- PASSAGE TO READ -
╭──

Freddie Gray protests 'highlight state indifference'

Black residents in Baltimore tell Anadolu Agency of their frustration following death in police custody of 25-year-old

Freddie Gray protests 'highlight state indifference'
Black residents in Baltimore, the U.S. state rocked by protests following the death in police custody of 25-year-old Freddie Gray, have told Anadolu Agency they are treated unfairly and the state and media ignore the real problems in their neighborhood.

They spoke out as protests continue to sweep the largest city in the U.S. state of Maryland following the death of Gray, who died after suffering a spinal injury in the back of a police van on April 19.

Baltimore resident Fenyanga Muhammad said: "There are hundreds of people who share the same story as Freddie Gray.

"The U.S. government and media ignore the real problems of people living in Baltimore."

Baltimore’s chief prosecutor Marilyn Mosby charged six police officers on Friday with a range of crimes, including murder and manslaughter, after a medical examiner’s report declared Gray’s death a homicide.

╰──

- RECORD EXTRACTS -
╭──

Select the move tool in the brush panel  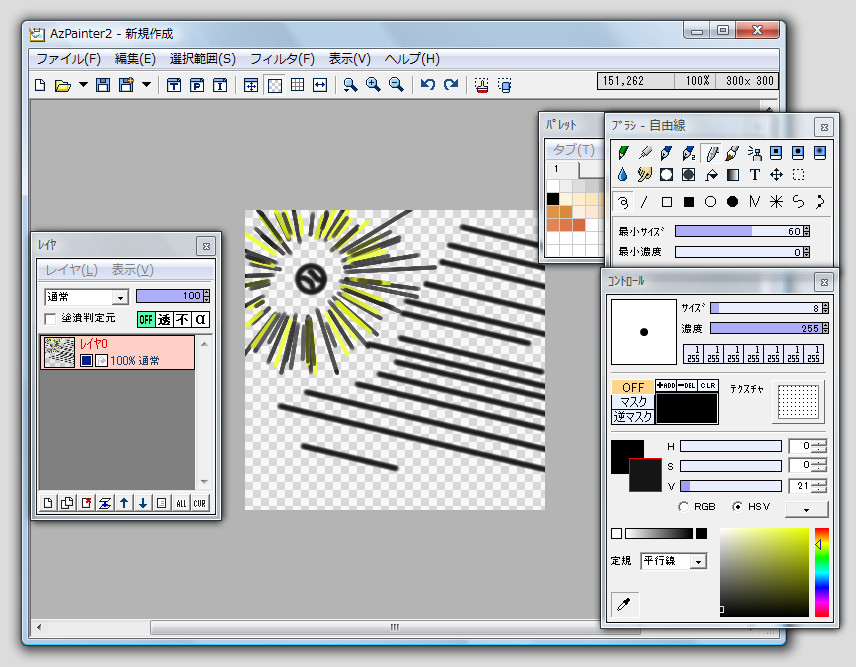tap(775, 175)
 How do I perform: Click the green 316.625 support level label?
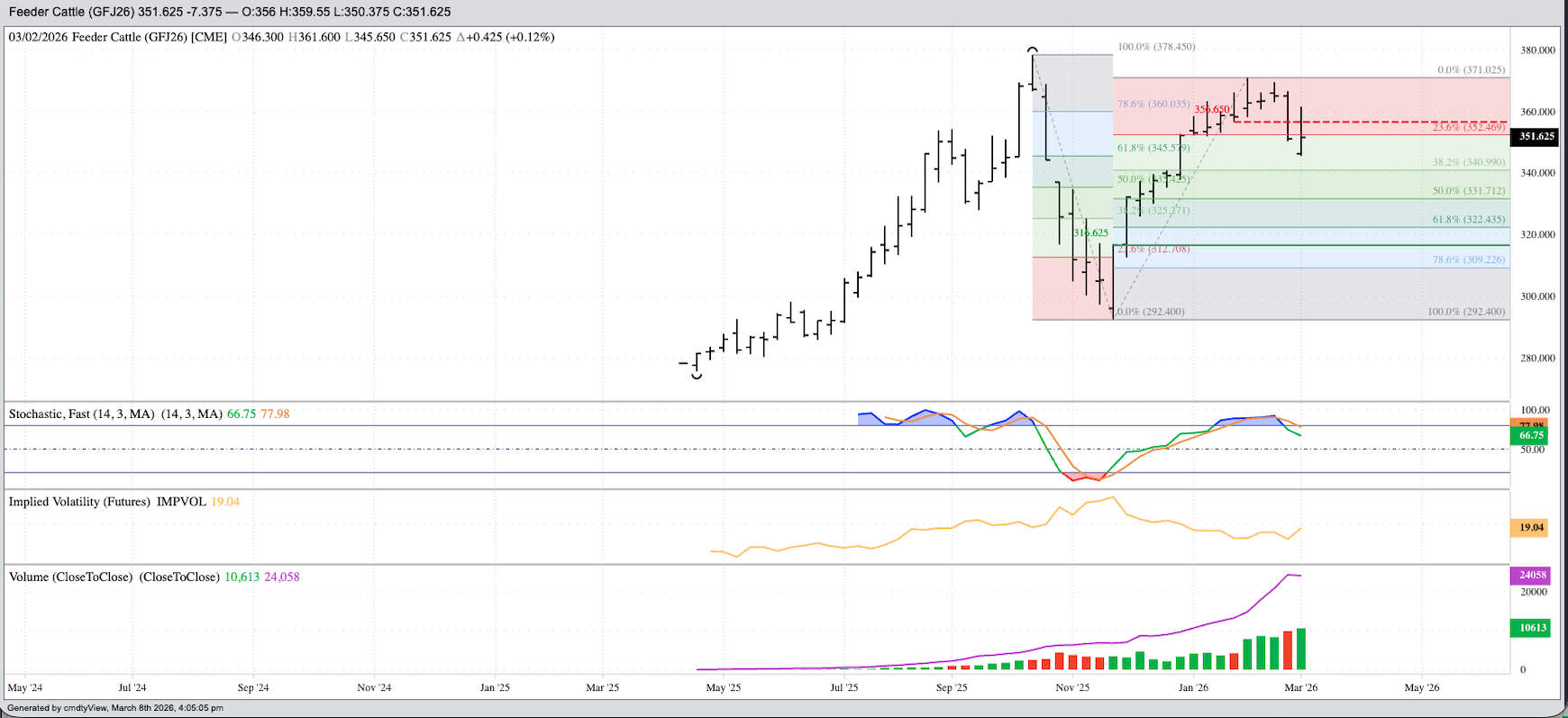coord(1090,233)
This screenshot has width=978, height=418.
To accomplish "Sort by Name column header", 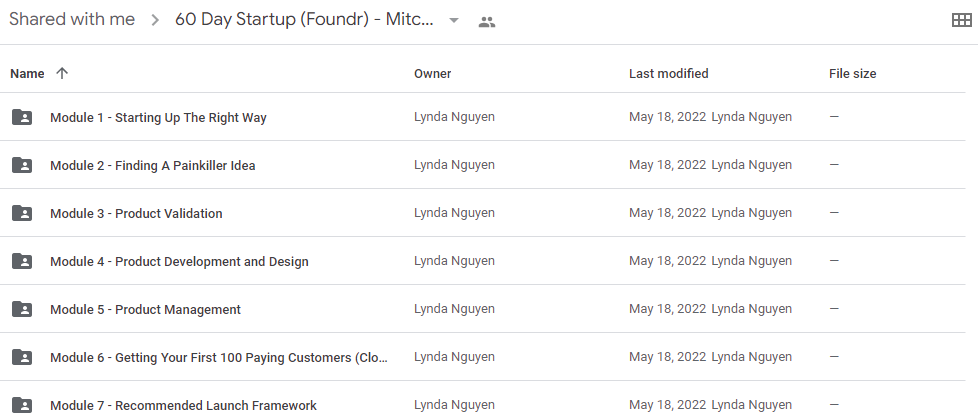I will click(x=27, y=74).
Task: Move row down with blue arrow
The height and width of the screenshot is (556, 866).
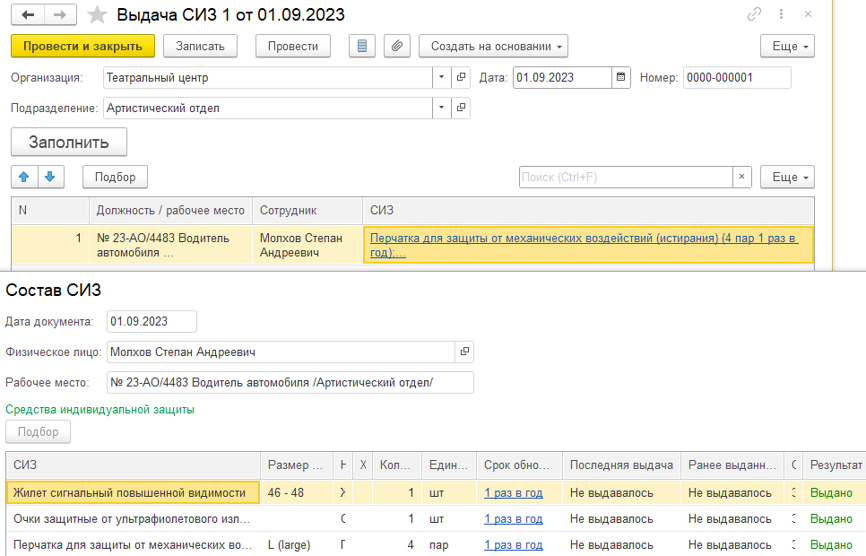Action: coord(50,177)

╰──

- TASK ITEM A -
Reproduce the stretch of the article on the Freddie Gray protests from "Black residents in Baltimore tell" through "as Freddie Gray.".
- TASK ITEM B -
List every person named in the article on the Freddie Gray protests.
- TASK ITEM C -
According to the article on the Freddie Gray protests, how many police officers did Marilyn Mosby charge?

- EXERCISE RESULT A -
Black residents in Baltimore tell Anadolu Agency of their frustration following death in police custody of 25-year-old

Freddie Gray protests 'highlight state indifference'
Black residents in Baltimore, the U.S. state rocked by protests following the death in police custody of 25-year-old Freddie Gray, have told Anadolu Agency they are treated unfairly and the state and media ignore the real problems in their neighborhood.

They spoke out as protests continue to sweep the largest city in the U.S. state of Maryland following the death of Gray, who died after suffering a spinal injury in the back of a police van on April 19.

Baltimore resident Fenyanga Muhammad said: "There are hundreds of people who share the same story as Freddie Gray.

- EXERCISE RESULT B -
Freddie Gray
Fenyanga Muhammad
Marilyn Mosby

- EXERCISE RESULT C -
Six.